▶ [TEXT PROVIDED]:
******************************
Our work with retail partners and Acceptance Now to improve the economics of the 90-day cash options is also having the desired impact on gross profit margins.
Another positive for the quarter was performance in Mexico.
I am very pleased with the progress we have made here.
We exited 14 underperforming locations in the first quarter as part of our strategy to focus on the northern part of the country and border markets.
While our goal for this business is to break even in 2016, as of the end of Q1 we are already very close to delivering on that goal.
In fact, the entire segment is now profitable on an EBIDTA basis.
Last quarter we presented our capital allocation strategy of using free cash flow to pay down debt, the goal being to reduce our leverage ratio below 2.5 times by the first quarter of 2017.
Because of our more efficient use of working capital, the tax refund and our increased focus on profitable growth, I am happy to say that we ended the first quarter with a leverage ratio of 2.52 times, nearly hitting our goal one year in advance.
The increased flexibility that we will gain by meeting our leverage goal will enable us to add share repurchases as another lever to drive shareholder value, at the same time paying down debt helps to reduce the level of risk in the business.
Overall I am very happy with the progress that we have made against our transformational strategy as more of the opportunities that we have been pursuing start to bear fruit.
I mentioned earlier that there is more work to be done, most noticeably with top-line performance and Acceptance Now losses.
Our sales results were negatively impacted by the further deterioration in bull-affected markets, including our Texas stores across both core and Acceptance Now.
Which were down 10% each as well as the impact of the onset of the new point-of-sale system roll out in the quarter.
Additionally we made a deliberate decision to be more disciplined, selective and strategic with our pricing and promotional strategies, which as expected, impacted sales but benefited gross margins.
In the core segment furniture continued to perform very well in the quarter for the computer and tablets category continued its negative trends.
As part of our new Smartphone strategy, we have been working on enhancing our assortment by adding new brands.
During this transition time, several of the new brands did not have the locking capabilities that we require to insure an efficient use of working capital by decreasing the risk of losses.
Again, because we are focused on driving profitable growth, we decided to delay the purchase of these phones until the locking was in place and as a result our top-line performance on Smartphones came in lower than planned.
The good news is that we are now able to lock the new phones so the newer brands of phones will start to appear in stores in the second quarter and we anticipate improved performance in this category in the back half of the year.
******************************
▶ [PROVIDED MATERIAL]:
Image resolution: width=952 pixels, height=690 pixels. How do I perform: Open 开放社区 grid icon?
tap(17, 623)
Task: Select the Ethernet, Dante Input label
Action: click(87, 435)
******************************
▶ [GIVEN EXERCISE]: Could you resume the first-quarter results commentary after its final sentence? The data above plays no part in this.

▶ [WRITTEN RESPONSE]:
Last quarter we got into lower core sales in Q1 because of the impact of our new point-of-sale system.
During the initial roll out phase, we experienced a greater-than-expected impact of sales so we made the decision to delay the timing of the roll out and address opportunity areas.
We have made those changes and have restarted the POS roll out this quarter with the plan to have the system fully implemented by the end of Q3.
Today approximately one-third of our core stores are operating this new POS system.
Acceptance Now same-store sales were flat for the quarter.
It remains a highly competitive landscape and while we still see pockets of irrational behavior, we are seeing initial signs that the competitive intensity may have peaked.
Our flat same-store sales in that quarter were impacted by lacking the 90-day cash pricing changes at the end of the quarter.
In addition, with our enhanced technological capabilities, we have made conscious decisions to improve near- and long-term profitability by making changes to our approval process that moderate approval amounts for higher risk customers.
While a top-line headwind in the short term, this should result in lower losses in the future.
Looking forward, I am pleased to say that we are also making significant progress with our new Acceptance Now commercial capabilities team which is already translated into a stronger pipeline of new retail partner opportunities.
And as a result I am optimistic about future growth resulting from this enhanced pipeline.
While Acceptance Now losses are still at an elevated level, our leading indicators such as past-due metrics are currently trending more favorably.
Additionally we have begun pilot testing of a centralized collections function which we believe will further the positive impact on losses as early as this quarter when combined with the customer decision changes that I mentioned earlier.
Even as we start to achieve the benefits of our transformational strategy, we are simultaneously hard at work on new opportunities and priorities, including e-commerce, and additional cost savings initiatives such as fleet optimization which will generate future benefits.
Development of our e-commerce platform, as an example, is going well and we plan to roll out the initial pilot in June and be nationwide before the end of the year.
We believe the e-commerce initiative will further benefit top-line results in the core once fully rolled out.
In summary we have made great progress on our profit maximizing initiatives and reducing the level of risk in the business.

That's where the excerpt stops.